There is a term in sailing called center of effort. It means the point at which all the forces acting on the sails are concentrated in one place. That moment may have been Grace’s center of effort, the place where everything came together. Because as it had so many times in the past, the tides and winds of fortune at that moment seemed to work together to push her in the right direction. Right toward Mercy Medical Center.
Wind of Change
“After she told me about the insurance, my surgeon in Annapolis said to me, ‘why don’t we see if it can work out at Mercy Medical Center,'” she said. “And it did.”
The surgeon Grace was assigned to at Mercy was Dr. Neil Friedman, the Medical Director of Mercy’s Hoffberger Breast Center. Her plastic surgeon was Dr. Bernie Chang, widely recognized as one of the best in the region. “I felt very lucky,” Grace said. “They were both fantastic. Dr. Friedman was succinct and to the to the point, very professional and Dr. Chang was understated, but he put me at ease. They were both very, very good at what they do.”
Her mastectomy was performed at Mercy in July 2010, but it was not exactly smooth sailing after that. Grace was initially scheduled to have reconstructive surgery the same day, but because there was involvement with her lymph nodes it was delayed. Dr. Chang instead inserted a tissue stretcher and Grace was then faced with six months of chemotherapy, then a short respite followed by six weeks of radiation. A year later, in August 2011, she was cleared to have reconstructive surgery. And finally, the waters began to calm.
“Dr. Chang performed DIEP flap reconstruction and when I came out of the anesthesia he was talking to me and he was like giddy,” Graced noted. “He said that of all the DIEP flap surgeries he’d performed, and there’d been a whole lot of them, mine was one of his top 10. He was pleased, and so was I.”
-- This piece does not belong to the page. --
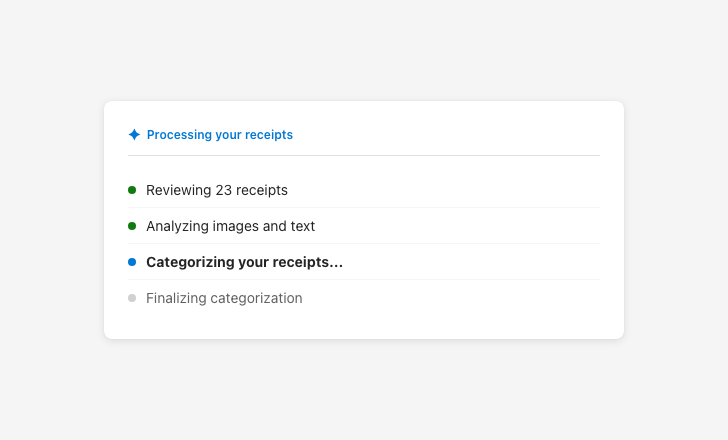Image resolution: width=728 pixels, height=440 pixels.
Task: Click the number 23 in the first step
Action: tap(224, 190)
“Dr. Chang was my miracle worker,” she added. “He even sent me a single pink rose after my surgery; a classy touch. I like the way he put me together. I feel like a woman again.”
And a sailor.
Sailing Calmer Waters
As lovers of the sea, Grace and her husband Harry also love the warm weather. As a result they recently left the cold Northeast Annapolis winters moving to Key West, Florida in 2012. It’s closer to the tropics, and right on the water where Grace can look in nearly any direction and watch the ebb and flow of her beloved sea while she charts her next course.
“I’m still able to do everything I did before,” she noted, “including sailing. And I’m certainly in the right place for that.”
While she waits for the right wind, the right tide, the right moment, Grace has taken a job driving a tourist trolley in Key West because, “well, why not? I can do anything. It sounded like fun and it's a pretty good job - with benefits.”
“I’m a sailor in my heart, I always will be” she added. “What’s really important to me now is that I’m a survivor. Now I’m just waiting for my next ship to come in.”